Bank earnings season kicked off today with Wells Fargo’s announcement, and since I have nothing really to say about Wells Fargo earnings I figured the least I could do was put up some charts instead. Not on earnings – they’re up! net interest margin is down! on balance, gnash your teeth a little! – but on what Wells Fargo is doing with all the money it’s got.
This seems like a popular question to ponder, since it’s got rather a lot of money. So today brings the Journal‘s vividly headlined “Wads of Cash Squeeze Bank Margins”, and earlier we had Frank Partnoy and Jesse Eisinger’s attempt to find out where Wells is hiding all its fraud. The main thing is:
- Banks have lots of deposits because everybody’s scared of everything so they put their money in the bank.1
- Banks aren’t making lots of loans for some reason, with the reason ranging from “banks are a bunch of scumbags” to “you’re all a bunch of deadbeats.”
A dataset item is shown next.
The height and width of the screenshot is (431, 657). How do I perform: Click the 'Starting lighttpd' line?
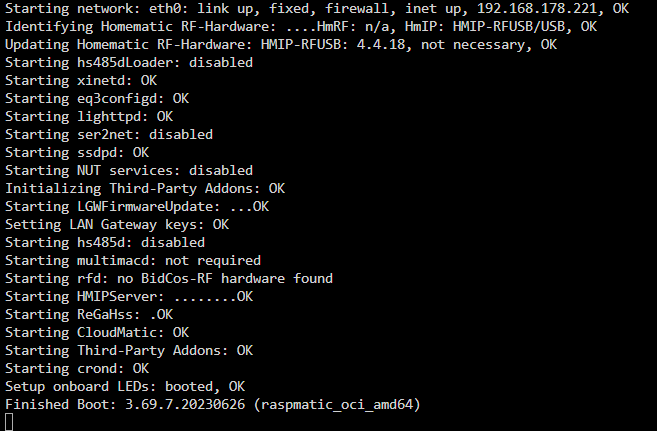89,116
- So they have money left over.
- So they put it somewhere.
A natural question is “where is the somewhere?” and here is where Wells puts it:
That’s just various bits as a percentage of total deposits. You can see loans have decreased as a percentage of deposits since the crisis; other risky-type assets – trading assets and available-for-sale corporate and mortgage bonds, etc. – have increased a bit but not enough to make up for that drop: Read more »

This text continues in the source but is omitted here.